§ EXERCISE
Below are the records. Reproduce exactly the lines from the one containing "700x420 pixels. At" through the final line, and omit any pictures.

======== DATASET CONTENT

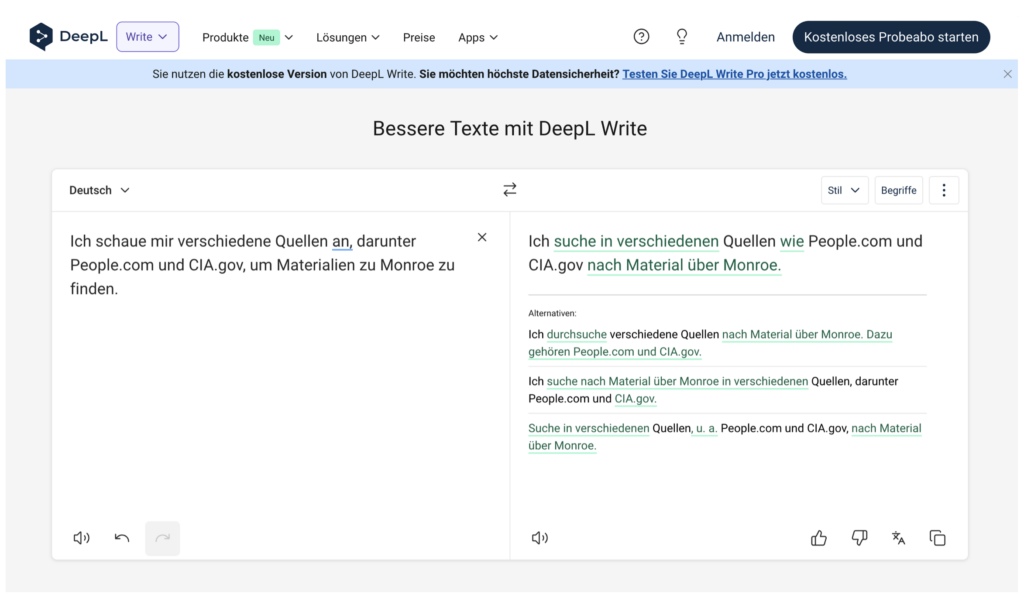Viewport: 1024px width, 601px height.
Task: Undo the last edit in source text
Action: point(122,538)
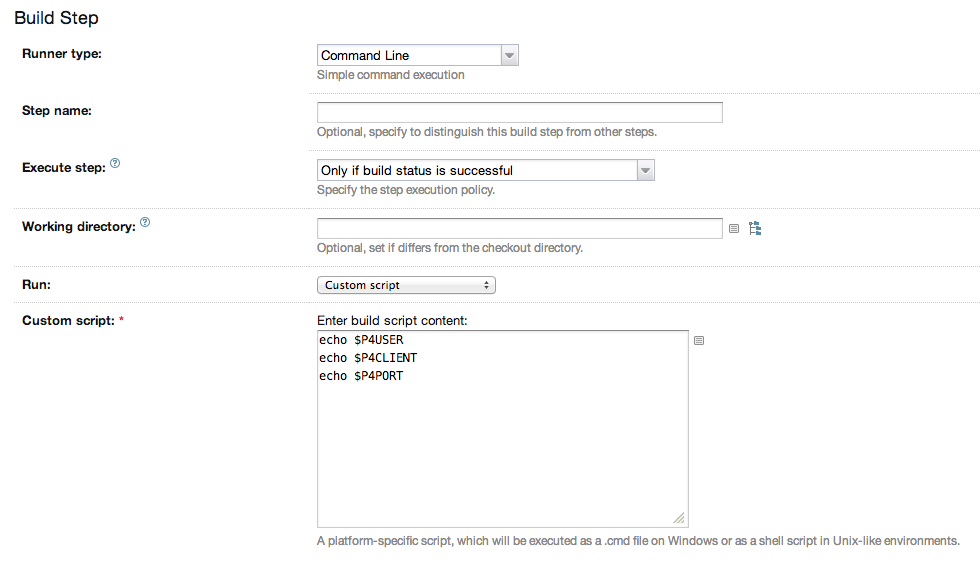This screenshot has height=570, width=980.
Task: Open the Run 'Custom script' selector
Action: coord(406,285)
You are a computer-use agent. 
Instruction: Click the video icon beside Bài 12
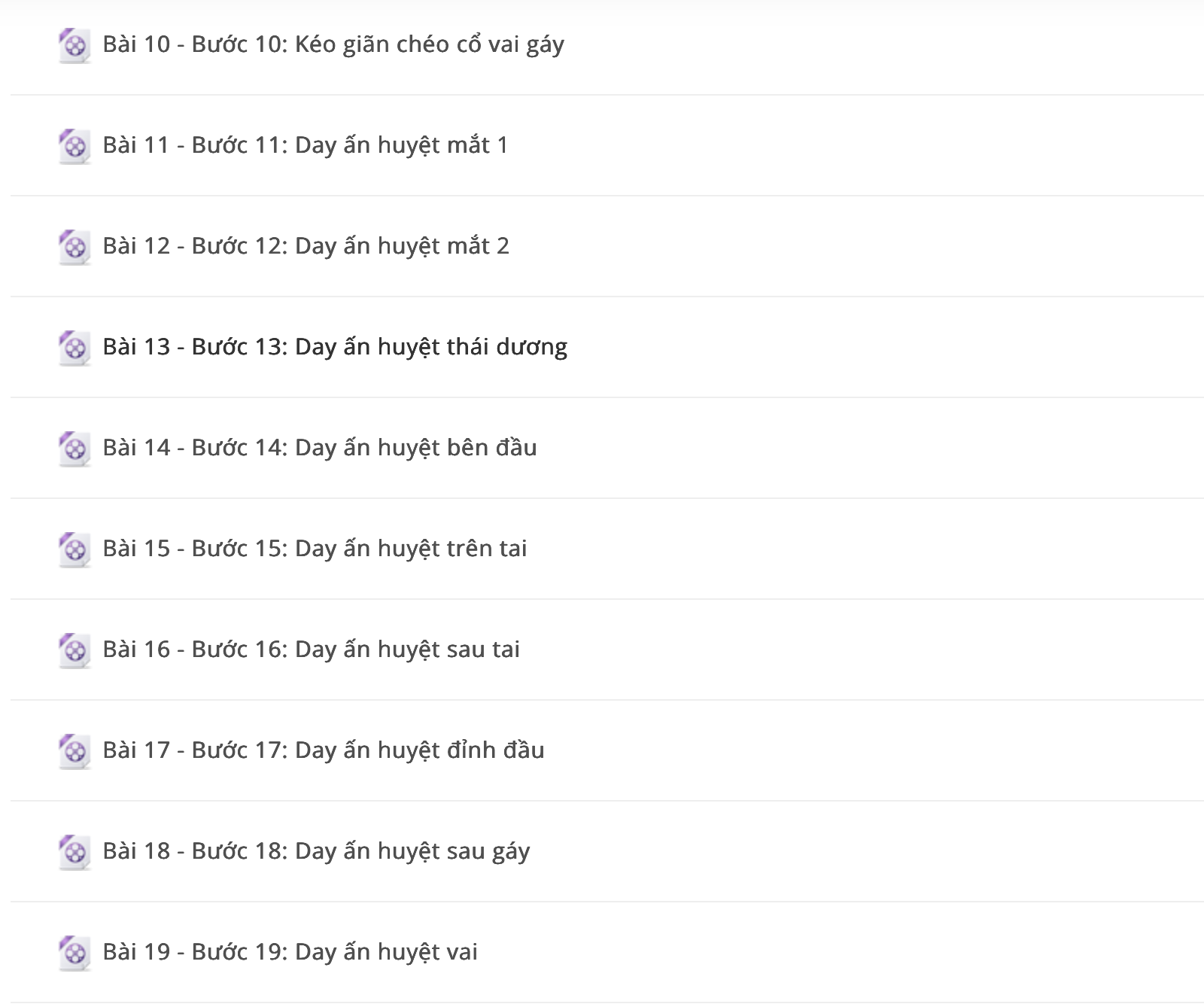[x=74, y=247]
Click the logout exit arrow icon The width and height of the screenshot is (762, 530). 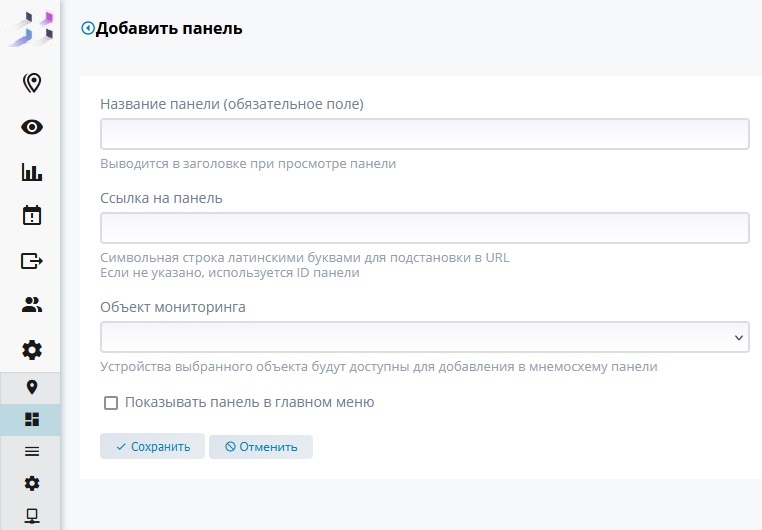pyautogui.click(x=32, y=261)
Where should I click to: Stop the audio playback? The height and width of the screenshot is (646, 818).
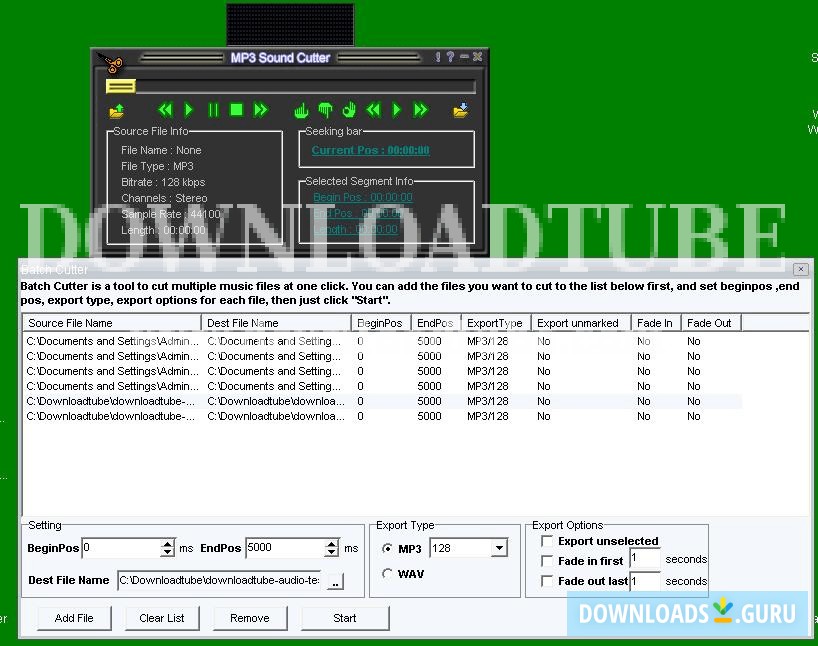point(236,110)

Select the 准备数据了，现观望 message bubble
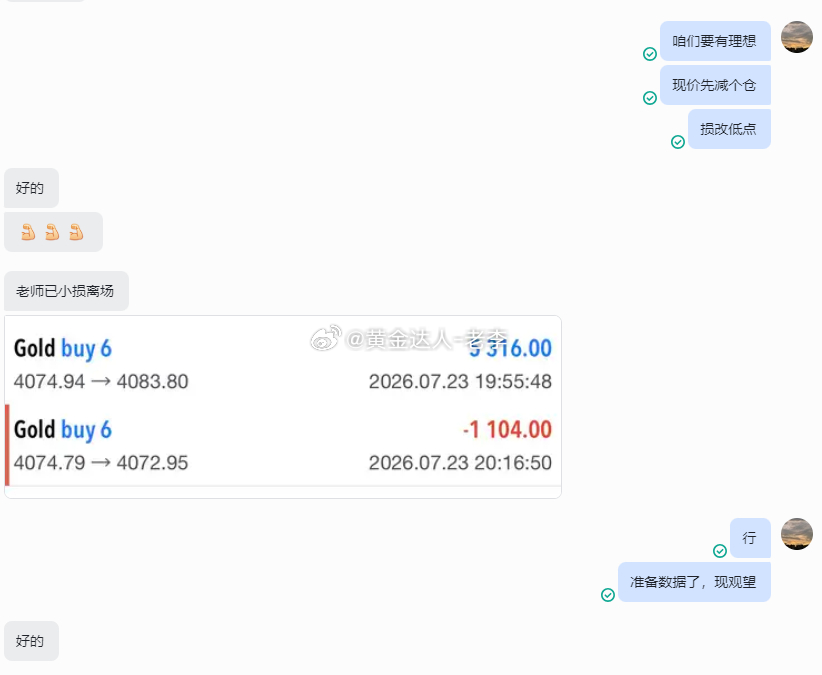point(694,582)
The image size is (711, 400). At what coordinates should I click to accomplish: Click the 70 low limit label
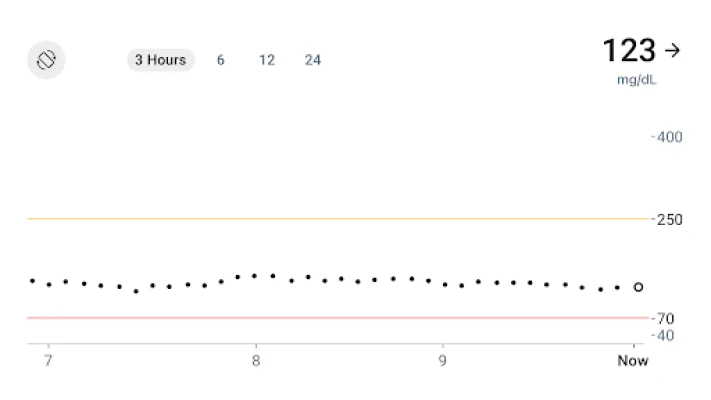click(665, 318)
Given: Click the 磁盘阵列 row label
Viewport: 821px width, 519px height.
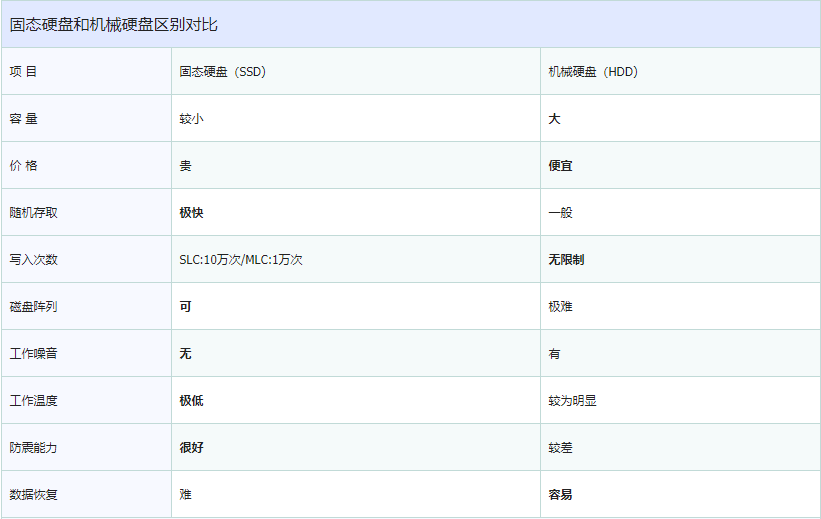Looking at the screenshot, I should point(34,307).
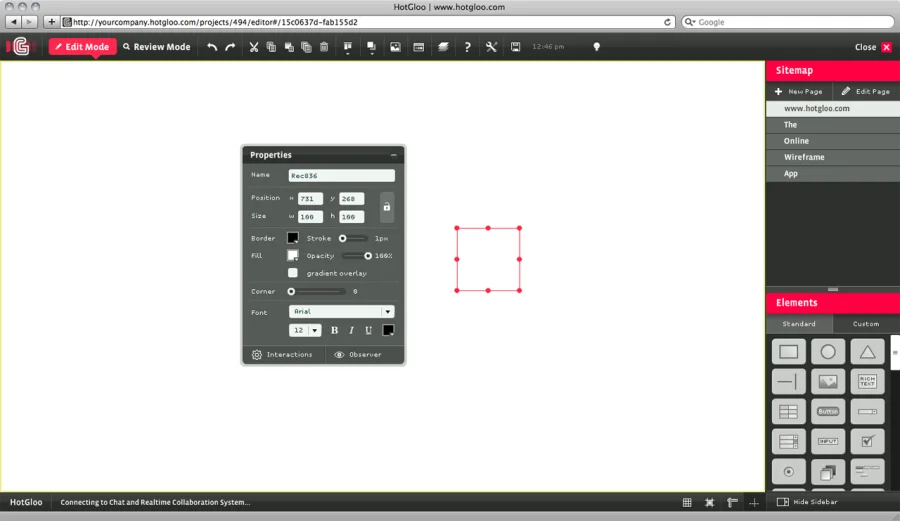The image size is (900, 521).
Task: Select the Rich Text element
Action: 867,381
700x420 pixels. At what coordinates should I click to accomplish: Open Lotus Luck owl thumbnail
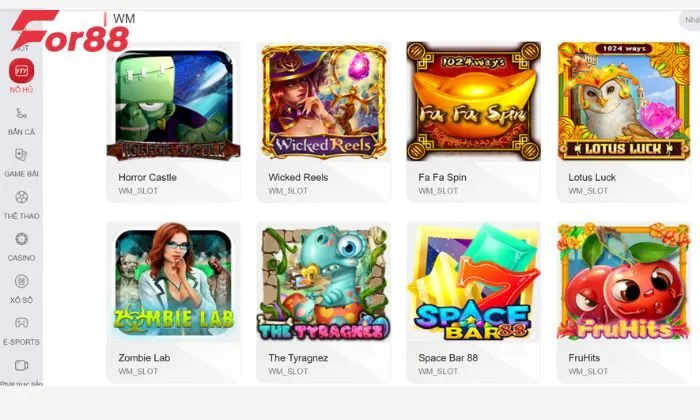point(624,101)
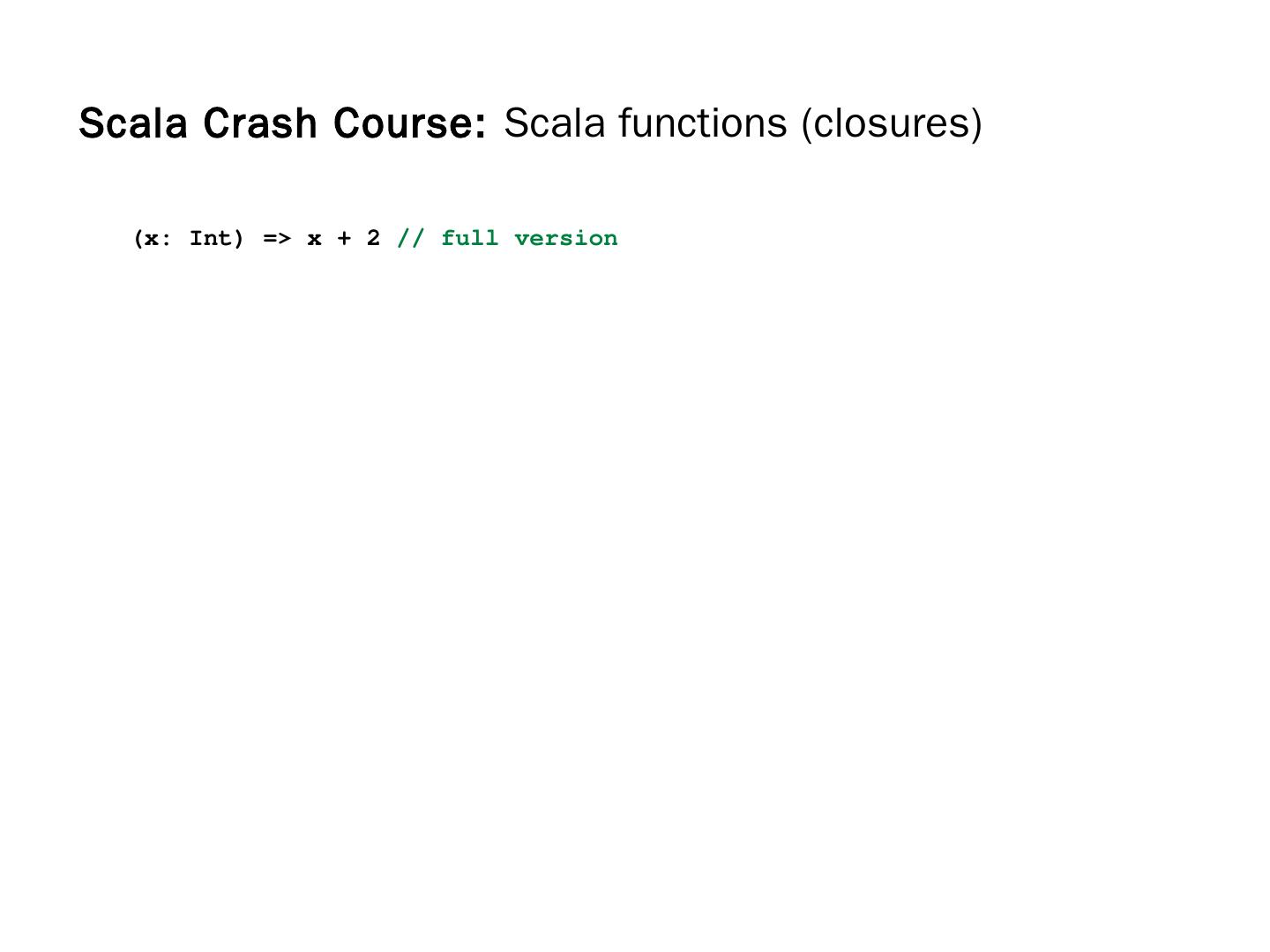Click the "(closures)" text in the title
This screenshot has width=1270, height=952.
[x=891, y=123]
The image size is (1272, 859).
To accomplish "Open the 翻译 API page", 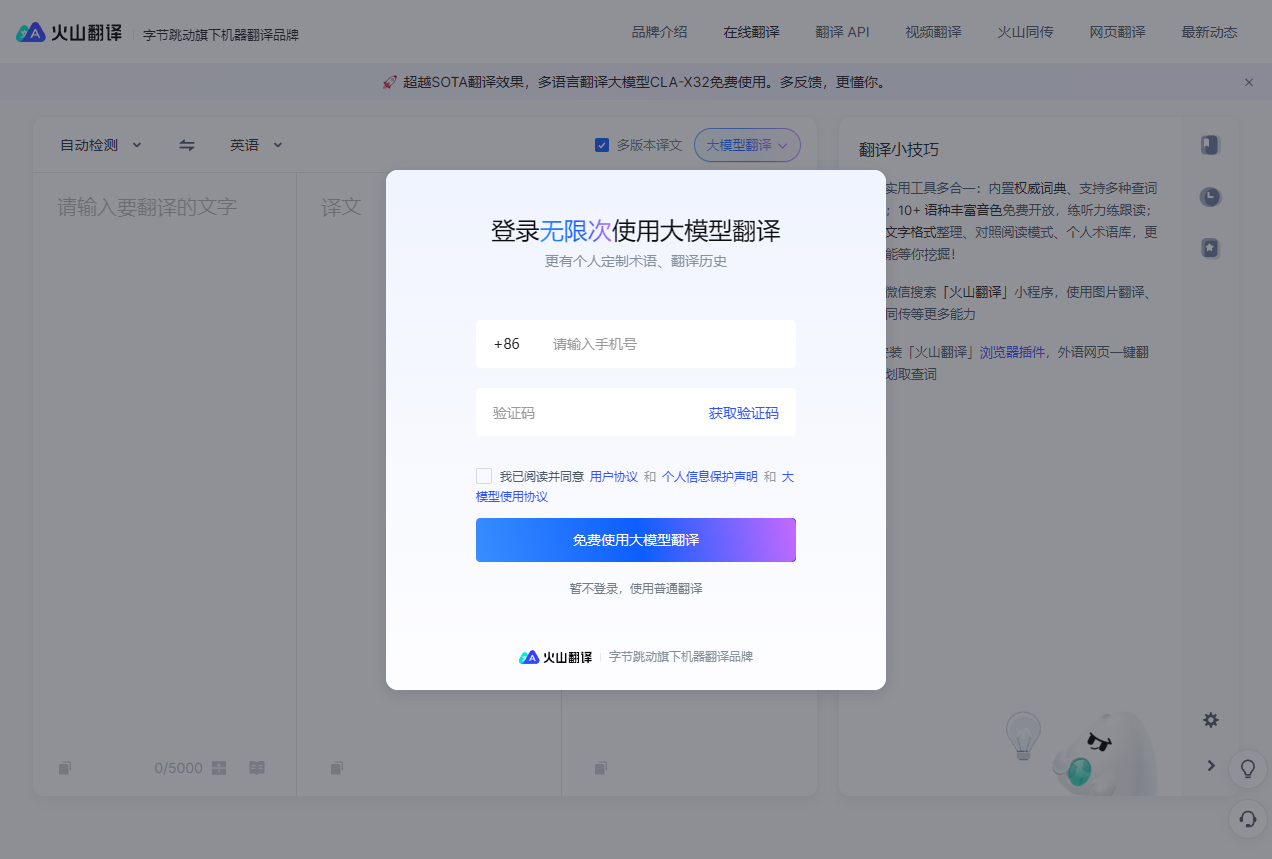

================

§ TASK ANSWER
700x420 pixels. At what coordinates should I click to accomplish: Open Lotus Luck owl thumbnail
point(624,101)
Click the "(closures)" text in the title
This screenshot has width=1270, height=952.
[x=891, y=123]
The image size is (1272, 859).
To accomplish "Open the 翻译 API page", 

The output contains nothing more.